Sur les conclusions aux fins d’injonction et d’astreinte :
Eu égard au motif d’annulation retenu au point 7, le présent jugement n’implique pas nécessairement que soit délivré à M. A… un titre de séjour. En revanche, il y a lieu d’enjoindre au préfet du Bas-Rhin de réexaminer la situation de M. A… dans un délai de quatre mois à compter de la notification du présent jugement, après avoir saisi la commission du titre de séjour du cas de l’intéressé, et de lui délivrer, dans l’attente de ce réexamen, une autorisation provisoire de séjour. Il n’y a pas lieu, en revanche, d’assortir cette injonction d’une astreinte.

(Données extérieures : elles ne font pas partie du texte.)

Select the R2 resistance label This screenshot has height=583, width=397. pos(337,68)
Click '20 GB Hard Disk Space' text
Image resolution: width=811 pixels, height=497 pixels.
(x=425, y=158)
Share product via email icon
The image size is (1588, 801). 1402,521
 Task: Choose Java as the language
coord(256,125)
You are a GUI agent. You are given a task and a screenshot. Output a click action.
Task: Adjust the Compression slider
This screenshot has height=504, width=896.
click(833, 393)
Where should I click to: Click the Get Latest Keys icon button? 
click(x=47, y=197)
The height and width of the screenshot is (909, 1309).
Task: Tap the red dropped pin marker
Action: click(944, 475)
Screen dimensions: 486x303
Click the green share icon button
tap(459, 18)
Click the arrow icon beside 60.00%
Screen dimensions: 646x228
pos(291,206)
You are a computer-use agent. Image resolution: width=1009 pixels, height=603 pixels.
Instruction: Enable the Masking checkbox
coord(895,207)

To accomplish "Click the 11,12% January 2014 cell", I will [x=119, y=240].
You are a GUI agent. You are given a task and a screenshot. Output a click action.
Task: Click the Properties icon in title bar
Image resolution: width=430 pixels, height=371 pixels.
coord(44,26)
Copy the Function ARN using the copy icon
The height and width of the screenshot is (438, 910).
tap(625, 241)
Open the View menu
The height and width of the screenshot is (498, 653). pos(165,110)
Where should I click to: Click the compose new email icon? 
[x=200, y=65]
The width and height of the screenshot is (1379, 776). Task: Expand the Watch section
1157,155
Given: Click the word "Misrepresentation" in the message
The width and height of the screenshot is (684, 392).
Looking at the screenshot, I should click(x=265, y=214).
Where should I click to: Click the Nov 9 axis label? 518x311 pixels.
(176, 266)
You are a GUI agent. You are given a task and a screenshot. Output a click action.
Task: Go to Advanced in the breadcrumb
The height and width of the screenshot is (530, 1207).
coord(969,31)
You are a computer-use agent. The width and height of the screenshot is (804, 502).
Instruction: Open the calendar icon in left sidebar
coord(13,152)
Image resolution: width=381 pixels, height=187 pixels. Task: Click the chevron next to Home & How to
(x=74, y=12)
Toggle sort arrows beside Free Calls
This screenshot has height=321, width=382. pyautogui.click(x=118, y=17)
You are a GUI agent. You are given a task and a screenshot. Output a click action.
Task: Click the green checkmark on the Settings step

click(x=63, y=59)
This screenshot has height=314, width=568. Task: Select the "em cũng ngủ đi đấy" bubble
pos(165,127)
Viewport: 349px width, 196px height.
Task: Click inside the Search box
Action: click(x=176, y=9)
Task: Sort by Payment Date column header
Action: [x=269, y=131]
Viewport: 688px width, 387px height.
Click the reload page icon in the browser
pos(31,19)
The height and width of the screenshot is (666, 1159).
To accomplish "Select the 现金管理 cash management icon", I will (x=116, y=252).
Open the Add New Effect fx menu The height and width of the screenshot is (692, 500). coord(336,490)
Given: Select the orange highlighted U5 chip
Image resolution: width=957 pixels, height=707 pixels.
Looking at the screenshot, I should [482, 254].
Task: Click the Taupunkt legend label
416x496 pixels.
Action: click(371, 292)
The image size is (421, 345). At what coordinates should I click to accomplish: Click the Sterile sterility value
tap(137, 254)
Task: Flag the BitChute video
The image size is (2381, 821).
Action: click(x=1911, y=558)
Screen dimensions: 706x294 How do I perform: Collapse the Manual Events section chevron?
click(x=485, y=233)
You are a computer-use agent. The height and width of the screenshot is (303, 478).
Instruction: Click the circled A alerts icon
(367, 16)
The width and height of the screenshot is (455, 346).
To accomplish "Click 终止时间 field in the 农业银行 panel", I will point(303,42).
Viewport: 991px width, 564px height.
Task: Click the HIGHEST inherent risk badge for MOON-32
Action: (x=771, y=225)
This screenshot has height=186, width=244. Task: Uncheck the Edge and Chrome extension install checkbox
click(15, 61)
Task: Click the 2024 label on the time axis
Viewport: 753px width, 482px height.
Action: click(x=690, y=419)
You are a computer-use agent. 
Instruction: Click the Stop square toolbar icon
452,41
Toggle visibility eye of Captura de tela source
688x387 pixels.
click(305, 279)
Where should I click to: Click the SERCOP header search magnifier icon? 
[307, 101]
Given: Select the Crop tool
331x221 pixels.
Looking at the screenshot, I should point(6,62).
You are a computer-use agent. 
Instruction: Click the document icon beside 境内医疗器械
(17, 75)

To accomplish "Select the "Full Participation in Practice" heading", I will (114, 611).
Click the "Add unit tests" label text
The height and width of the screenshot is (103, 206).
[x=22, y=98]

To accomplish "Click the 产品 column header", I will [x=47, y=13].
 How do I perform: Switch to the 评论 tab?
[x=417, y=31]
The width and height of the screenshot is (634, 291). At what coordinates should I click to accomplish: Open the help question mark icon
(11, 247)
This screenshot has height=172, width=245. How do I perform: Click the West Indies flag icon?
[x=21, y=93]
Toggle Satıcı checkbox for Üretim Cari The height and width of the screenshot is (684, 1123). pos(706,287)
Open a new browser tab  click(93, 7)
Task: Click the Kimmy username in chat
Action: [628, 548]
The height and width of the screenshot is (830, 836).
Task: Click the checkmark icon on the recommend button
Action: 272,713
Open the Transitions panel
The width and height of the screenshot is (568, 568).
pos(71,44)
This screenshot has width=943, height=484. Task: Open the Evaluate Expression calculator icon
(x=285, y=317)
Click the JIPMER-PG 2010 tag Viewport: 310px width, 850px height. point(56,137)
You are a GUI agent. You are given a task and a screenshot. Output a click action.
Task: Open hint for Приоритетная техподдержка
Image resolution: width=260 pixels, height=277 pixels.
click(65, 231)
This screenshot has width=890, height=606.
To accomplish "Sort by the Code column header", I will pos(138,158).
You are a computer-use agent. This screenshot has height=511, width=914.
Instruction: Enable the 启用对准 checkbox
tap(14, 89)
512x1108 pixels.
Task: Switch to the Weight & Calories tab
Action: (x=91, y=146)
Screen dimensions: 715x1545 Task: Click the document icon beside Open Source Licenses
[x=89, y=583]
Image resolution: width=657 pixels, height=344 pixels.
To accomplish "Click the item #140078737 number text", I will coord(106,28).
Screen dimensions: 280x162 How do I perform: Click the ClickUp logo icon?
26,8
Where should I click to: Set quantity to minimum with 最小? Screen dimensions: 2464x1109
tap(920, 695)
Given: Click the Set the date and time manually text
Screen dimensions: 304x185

Sur les frais liés au litige :
M. A… a obtenu le bénéfice de l’aide juridictionnelle totale. Son avocat peut en conséquence se prévaloir des dispositions précitées des articles L. 761-1 du code de justice administrative et 37 de la loi du 10 juillet 1991. Il y a lieu, dans les circonstances de l’espèce, et sous réserve que Me Thalinger, avocat du requérant, renonce à percevoir la somme correspondant à la part contributive de l’État, de mettre à la charge de l’Etat le versement d’une somme de 1 000 euros au titre des frais exposés par M. A… et non compris dans les dépens.
D É C I D E :
Article 1er : Il n’y a plus lieu de statuer sur la demande d’admission, à titre provisoire, au bénéfice de l’aide juridictionnelle présentée par M. A….
Article 2 : La décision implicite de rejet née du silence gardé par le préfet du Bas-Rhin sur la demande de renouvellement de carte de séjour pluriannuelle de M. A… est annulée.
Article 3 : Il est enjoint au préfet du Bas-Rhin de réexaminer la situation de M. A… et au préalable, de saisir pour avis la commission du titre de séjour, dans un délai de quatre mois à compter de la notification du présent jugement, et, dans l’attente de ce réexamen, de lui délivrer une autorisation provisoire de séjour.
Article 4 : L’Etat versera à Me Thalinger, avocat de M. A…, une somme de 1 000 (mille) euros en application de l’article 37 de la loi du 10 juillet 1991, sous réserve que Me Thalinger renonce à percevoir la somme correspondant à la part contributive de l’Etat au titre de l’aide juridictionnelle.
Article 5 : Le surplus des conclusions de la requête est rejeté.
Article 6 : Le présent jugement sera notifié à M. B… A… et au préfet du Bas-Rhin.
Copie en sera adressée au ministre de l’intérieur et au procureur de la République près le tribunal judiciaire de Strasbourg.
Délibéré après l’audience du 2 décembre 2025, à laquelle siégeaient :
- M. Carrier, président,
- Mme Bronnenkant, première conseillère,
- Mme Muller, première conseillère.
Rendu public par mise à disposition au greffe le 6 janvier 2026.
La rapporteure,
P. MULLERLe président,
C. CARRIER
Le greffier,
P. SOUHAIT
La République mande et ordonne au préfet du Bas-Rhin en ce qui le concerne ou à tous commissaires de justice à ce requis en ce qui concerne les voies de droit commun contre les parties privées, de pourvoir à l’exécution de la présente décision.